In what appears to be another case of his impulsively talking before thinking, Ramzan Kadyrov announced last week that the president of Chechnya’s underground separatist government was about to surrender. Though other pro-Kremlin leaders either remained silent about the young Kadyrov’s claims or took pains to distance themselves from them, Ramzan boldly asserted that Aslan Maskhadov was actively seeking an intermediary, such as a governor of one of Russia’s southern provinces, to arrange terms for his giving himself up to the federal authorities.
Alu Alkhanov, however, expressed agreement with Ramzan’s strong stand against any kind of negotiations with Maskhadov—against any offer of amnesty or other concessions as an inducement for the separatist leader to surrender. An October 22 article by Aliya Samigullina and Ilya Barabanov published by Gazeta.ru judged that Alkhanov had significantly hardened his line on this question since his recent installation as the new head of Chechnya’s pro-Moscow administration. The article quoted Alkhanov as insisting that Maskhadov was on wanted lists as an “organizer of illegal armed formations” and of “major terrorist attacks” and that therefore he should be forced to “appear before a court.” The only advance promise which Alkhanov was willing to offer was to guarantee Maskhadov’s personal safety during the period between his surrender and the beginning of his criminal trial.
Meanwhile, Alkhanov, in an apparent move to concentrate more power in his own hands, has signed a decree naming Ziyad Sabsabi as a vice-premier, and reappointing him as the administration’s representative in Moscow. Vladlen Maksimov wrote in Novye izvestia on October 25 that “this combination of posts means that under the new president the office of representative [in Moscow] is acquiring a special status: Ziyad Sabsabi is becoming the only official lobbyist of the Chechen Republic in Moscow.”

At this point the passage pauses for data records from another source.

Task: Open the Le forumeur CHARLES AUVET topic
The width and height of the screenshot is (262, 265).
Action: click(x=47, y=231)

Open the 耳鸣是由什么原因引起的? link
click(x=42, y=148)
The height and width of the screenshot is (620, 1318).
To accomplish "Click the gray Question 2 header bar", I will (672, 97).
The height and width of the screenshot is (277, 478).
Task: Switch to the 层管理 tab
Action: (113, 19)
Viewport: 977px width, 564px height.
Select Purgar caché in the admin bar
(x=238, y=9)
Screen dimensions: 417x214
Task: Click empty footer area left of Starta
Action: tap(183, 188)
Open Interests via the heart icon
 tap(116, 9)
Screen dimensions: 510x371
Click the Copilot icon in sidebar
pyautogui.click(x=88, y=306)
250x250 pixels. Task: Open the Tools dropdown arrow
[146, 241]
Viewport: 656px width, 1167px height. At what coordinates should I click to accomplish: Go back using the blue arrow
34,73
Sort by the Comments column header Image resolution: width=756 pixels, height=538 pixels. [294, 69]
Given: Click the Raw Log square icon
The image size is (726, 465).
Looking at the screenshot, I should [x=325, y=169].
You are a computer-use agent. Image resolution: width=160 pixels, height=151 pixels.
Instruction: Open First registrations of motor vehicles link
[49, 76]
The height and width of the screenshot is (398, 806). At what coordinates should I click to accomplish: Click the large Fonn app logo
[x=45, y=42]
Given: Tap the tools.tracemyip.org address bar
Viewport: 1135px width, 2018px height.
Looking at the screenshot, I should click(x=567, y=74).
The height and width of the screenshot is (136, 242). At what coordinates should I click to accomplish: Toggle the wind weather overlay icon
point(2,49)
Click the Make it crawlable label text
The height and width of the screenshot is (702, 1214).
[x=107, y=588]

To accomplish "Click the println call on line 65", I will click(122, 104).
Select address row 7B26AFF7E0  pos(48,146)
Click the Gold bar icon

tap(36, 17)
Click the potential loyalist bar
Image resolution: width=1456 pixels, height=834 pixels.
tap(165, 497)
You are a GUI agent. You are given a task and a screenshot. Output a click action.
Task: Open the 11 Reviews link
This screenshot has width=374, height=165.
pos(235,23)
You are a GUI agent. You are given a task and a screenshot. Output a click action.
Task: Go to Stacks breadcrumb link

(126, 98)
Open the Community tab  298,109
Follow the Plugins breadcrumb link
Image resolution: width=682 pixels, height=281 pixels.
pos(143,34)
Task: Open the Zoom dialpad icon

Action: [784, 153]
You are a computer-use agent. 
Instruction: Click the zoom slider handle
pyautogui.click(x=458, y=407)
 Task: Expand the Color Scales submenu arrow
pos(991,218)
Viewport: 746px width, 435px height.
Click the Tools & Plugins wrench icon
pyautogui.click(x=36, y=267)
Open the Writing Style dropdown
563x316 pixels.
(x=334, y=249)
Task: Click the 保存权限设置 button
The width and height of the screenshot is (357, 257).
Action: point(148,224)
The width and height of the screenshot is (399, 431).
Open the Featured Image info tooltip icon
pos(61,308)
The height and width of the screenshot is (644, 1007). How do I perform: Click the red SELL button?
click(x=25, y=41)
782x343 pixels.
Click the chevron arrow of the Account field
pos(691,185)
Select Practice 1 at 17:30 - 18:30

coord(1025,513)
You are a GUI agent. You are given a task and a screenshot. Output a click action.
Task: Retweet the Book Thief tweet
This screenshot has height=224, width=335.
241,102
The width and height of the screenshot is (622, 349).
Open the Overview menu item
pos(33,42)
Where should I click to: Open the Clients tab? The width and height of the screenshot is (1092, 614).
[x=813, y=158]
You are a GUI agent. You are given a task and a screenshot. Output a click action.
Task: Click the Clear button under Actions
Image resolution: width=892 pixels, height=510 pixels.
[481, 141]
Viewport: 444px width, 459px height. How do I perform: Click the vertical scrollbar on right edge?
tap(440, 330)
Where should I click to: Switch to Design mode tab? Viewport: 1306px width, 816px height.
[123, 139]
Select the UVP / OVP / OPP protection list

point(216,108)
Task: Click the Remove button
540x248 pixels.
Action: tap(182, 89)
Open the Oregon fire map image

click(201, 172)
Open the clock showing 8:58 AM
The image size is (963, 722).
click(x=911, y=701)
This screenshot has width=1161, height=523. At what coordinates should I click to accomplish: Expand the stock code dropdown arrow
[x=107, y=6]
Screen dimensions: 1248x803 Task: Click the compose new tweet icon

On the other hand, Ramzan Kadyrov was appointed last week as an adviser to Dmitri Kozak, Vladimir Putin’s representative to the Southern Federal District. As Maksimov observed, “in this capacity he will hardly be subordinate to Alkhanov.” But the goal of the new appointment might be to place the unpredictable Ramzan more closely “under the strict control of the federal center.”